There’s a new peer-reviewed study of California’s plans, published in the current issue of Science, that largely echoes points made in a study by the California Council on Science and Technology issued earlier this year showing the scope of what would have to happen and the limits of known technologies.

Some details on the new study are below. But first it’s worth checking in on realistic paths to climate progress with a reliable guide — Nate Lewis, the head of the federal energy innovation hub on fuels from sunlight and a chemist at the California Institute of Technology.

Lewis is not only involved with cutting-edge research on next-generation technology, but has contributed to various assessments of options for achieving targets in that state and the nation, including the California Council study.

A few weeks ago, we had a long Skype chat about California’s much discussed plan to cut its emissions of greenhouse gases 80 percent below 1990 levels by 2050.

His conclusion, which I see as robustly supported by peer-reviewed work (including the new paper), is that California could get roughly halfway to that goal in a perfect world – one without impediments such as higher costs, nimby fights and resistance from consumers and industries wedded to fossil fuels.

But even in that perfect world, Lewis says, citing the reviewed literature, fundamental leaps in basic energy sciences would be required to get all the way – and the nation and world are not investing at anywhere the level that would be required in the related sciences and in development and demonstration of promising technologies.

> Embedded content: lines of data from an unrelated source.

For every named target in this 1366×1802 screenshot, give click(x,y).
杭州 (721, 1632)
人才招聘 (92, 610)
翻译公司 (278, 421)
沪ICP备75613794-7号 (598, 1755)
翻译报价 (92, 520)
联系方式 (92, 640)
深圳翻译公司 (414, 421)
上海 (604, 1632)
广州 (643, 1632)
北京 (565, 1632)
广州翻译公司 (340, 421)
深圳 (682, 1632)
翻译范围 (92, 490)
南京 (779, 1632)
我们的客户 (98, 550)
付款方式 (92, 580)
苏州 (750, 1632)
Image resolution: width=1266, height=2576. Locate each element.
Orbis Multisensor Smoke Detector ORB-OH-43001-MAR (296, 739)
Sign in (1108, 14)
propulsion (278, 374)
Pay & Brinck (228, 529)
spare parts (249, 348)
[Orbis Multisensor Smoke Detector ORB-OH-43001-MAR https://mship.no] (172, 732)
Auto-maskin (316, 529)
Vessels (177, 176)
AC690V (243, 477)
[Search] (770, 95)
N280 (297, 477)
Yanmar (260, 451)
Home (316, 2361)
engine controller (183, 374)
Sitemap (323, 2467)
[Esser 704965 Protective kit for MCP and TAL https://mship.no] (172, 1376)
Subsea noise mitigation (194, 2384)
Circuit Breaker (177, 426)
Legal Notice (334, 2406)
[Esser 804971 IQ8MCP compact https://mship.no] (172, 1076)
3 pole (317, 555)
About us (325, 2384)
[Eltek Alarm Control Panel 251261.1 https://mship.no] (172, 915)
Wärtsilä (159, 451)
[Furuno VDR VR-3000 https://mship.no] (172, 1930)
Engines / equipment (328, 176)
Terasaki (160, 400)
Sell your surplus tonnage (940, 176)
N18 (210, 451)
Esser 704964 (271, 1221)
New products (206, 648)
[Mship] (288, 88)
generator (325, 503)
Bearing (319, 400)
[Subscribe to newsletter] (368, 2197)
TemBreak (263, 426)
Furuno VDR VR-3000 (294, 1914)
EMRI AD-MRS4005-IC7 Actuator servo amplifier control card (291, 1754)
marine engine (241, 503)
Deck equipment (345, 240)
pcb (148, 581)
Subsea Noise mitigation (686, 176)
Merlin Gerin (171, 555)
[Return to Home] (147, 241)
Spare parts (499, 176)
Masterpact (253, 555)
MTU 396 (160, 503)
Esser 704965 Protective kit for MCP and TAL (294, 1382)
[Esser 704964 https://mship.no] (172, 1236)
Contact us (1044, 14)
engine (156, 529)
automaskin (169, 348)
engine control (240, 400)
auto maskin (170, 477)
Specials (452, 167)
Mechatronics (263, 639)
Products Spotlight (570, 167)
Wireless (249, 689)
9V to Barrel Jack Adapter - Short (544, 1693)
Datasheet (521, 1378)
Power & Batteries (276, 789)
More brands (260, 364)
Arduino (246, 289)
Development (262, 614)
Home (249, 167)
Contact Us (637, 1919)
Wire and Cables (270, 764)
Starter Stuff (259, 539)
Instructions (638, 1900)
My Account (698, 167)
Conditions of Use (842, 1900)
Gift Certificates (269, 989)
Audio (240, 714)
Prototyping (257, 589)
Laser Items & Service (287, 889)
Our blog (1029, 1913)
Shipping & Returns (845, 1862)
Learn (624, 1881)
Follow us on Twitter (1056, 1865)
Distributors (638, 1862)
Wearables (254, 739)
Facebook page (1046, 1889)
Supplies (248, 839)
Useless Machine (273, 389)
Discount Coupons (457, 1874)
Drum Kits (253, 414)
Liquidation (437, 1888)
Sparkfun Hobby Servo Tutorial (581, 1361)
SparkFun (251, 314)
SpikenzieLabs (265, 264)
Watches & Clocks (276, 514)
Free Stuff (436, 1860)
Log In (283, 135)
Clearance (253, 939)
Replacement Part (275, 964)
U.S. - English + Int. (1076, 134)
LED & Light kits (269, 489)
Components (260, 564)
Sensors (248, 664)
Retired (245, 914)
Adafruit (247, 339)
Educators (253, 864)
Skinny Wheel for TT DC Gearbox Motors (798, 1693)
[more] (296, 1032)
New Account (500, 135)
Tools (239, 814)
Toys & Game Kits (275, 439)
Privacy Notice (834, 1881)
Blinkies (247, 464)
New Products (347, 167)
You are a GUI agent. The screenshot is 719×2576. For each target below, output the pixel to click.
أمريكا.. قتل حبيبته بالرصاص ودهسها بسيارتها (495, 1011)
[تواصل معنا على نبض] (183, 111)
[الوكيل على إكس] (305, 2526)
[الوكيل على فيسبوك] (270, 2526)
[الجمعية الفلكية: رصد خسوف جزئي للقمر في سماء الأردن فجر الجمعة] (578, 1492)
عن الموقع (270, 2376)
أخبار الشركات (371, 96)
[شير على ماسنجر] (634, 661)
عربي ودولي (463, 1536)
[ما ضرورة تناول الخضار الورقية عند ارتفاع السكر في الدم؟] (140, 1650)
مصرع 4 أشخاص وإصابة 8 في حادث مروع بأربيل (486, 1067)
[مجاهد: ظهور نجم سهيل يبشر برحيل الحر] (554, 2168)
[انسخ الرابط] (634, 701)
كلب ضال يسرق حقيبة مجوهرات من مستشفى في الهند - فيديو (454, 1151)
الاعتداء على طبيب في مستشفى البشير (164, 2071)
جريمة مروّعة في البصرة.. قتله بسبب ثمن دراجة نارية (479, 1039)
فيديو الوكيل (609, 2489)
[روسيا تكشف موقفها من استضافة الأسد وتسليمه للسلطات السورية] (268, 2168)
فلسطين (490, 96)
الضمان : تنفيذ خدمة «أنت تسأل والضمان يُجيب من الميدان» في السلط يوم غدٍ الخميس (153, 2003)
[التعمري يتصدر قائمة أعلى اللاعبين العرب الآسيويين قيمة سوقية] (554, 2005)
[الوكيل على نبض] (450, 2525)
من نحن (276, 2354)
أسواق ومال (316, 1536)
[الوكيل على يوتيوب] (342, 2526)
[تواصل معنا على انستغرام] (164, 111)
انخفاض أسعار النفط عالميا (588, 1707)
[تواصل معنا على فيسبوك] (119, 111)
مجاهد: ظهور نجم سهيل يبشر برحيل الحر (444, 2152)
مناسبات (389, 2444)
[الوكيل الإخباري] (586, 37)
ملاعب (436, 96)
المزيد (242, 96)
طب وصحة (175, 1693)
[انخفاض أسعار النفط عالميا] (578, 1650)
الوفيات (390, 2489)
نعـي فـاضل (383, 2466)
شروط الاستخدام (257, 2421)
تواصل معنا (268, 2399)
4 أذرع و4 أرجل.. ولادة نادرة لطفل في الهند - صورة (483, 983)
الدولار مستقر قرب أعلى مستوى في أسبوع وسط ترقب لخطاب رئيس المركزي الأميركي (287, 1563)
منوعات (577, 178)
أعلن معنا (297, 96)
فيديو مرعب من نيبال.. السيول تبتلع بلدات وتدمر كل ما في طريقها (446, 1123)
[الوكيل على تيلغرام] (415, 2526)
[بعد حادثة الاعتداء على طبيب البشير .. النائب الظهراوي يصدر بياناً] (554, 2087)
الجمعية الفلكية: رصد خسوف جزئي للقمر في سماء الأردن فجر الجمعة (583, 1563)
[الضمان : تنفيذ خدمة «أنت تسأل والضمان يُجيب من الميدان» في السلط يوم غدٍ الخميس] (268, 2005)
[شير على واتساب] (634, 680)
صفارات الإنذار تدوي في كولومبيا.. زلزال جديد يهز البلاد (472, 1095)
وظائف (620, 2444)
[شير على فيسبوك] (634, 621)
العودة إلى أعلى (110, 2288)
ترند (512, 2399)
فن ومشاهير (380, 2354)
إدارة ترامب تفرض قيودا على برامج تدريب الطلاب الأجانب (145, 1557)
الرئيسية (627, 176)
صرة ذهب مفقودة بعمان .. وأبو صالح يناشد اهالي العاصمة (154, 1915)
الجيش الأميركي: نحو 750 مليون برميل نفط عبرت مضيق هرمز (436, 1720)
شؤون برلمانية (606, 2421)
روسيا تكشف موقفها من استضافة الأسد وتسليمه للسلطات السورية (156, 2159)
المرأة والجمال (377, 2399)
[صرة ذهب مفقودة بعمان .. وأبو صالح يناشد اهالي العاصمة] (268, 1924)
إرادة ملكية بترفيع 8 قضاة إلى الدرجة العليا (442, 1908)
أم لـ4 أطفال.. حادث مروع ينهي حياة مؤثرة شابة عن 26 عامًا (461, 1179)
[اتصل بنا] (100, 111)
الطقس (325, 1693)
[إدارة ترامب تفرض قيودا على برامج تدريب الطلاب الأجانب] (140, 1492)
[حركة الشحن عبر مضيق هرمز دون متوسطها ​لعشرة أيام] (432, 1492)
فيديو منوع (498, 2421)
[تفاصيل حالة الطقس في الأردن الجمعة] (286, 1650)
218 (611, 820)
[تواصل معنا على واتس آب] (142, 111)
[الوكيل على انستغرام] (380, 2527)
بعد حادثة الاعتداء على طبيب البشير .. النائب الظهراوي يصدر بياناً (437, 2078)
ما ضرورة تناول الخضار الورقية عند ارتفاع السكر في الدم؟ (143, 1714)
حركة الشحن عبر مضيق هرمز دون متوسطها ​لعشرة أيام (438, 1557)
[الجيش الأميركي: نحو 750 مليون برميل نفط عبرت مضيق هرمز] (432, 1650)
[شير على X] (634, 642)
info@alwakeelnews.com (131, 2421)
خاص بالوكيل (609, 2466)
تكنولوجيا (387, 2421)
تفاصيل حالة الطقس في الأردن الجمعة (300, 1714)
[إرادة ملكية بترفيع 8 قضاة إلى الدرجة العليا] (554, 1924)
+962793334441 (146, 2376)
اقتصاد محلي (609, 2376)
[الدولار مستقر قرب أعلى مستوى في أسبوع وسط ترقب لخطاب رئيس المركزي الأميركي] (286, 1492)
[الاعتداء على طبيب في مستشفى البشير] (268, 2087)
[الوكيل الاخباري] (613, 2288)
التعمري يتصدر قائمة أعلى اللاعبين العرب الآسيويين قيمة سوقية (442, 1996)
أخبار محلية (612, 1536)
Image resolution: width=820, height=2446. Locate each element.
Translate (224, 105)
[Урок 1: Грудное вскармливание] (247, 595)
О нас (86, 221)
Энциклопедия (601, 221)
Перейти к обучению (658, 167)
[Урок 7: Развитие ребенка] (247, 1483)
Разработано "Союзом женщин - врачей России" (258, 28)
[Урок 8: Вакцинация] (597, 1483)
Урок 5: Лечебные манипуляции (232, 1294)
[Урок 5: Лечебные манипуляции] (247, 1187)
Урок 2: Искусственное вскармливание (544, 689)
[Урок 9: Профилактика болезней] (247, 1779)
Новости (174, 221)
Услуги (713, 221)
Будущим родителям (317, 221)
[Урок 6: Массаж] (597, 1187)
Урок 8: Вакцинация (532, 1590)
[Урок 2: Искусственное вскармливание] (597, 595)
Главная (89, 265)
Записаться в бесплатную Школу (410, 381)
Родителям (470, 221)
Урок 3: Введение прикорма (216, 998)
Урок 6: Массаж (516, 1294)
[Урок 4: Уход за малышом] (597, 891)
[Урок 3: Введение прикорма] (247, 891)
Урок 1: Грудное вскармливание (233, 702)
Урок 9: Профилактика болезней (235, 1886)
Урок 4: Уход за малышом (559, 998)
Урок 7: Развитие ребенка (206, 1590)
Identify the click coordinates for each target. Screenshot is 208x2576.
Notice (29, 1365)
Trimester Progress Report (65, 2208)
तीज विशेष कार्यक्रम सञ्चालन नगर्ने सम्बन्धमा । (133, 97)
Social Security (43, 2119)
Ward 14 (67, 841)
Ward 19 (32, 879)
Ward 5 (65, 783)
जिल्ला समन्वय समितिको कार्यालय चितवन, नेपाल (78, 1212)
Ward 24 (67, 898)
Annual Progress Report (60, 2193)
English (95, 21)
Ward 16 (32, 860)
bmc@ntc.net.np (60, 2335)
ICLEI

Looking beyond California to the nation, Lewis cited a National Academy of Sciences report he co-authored with 40 experts in energy technology on a path to getting more than half of the country’s electricity from renewable sources by mid-century:

Everybody agreed that if we were going to get more than half of our electricity in our country from renewables by 2050 we were going to have to do things that we simply don’t know how to do today at all and fundamentally change the way we use, generate and consume energy [relevant section here]. That’s completely in agreement with the California report. And it’s different than people who would tell you that we have all the technology we need and we just need the political will and let’s be done with it. That’s not what any technically knowledgeable panel concludes.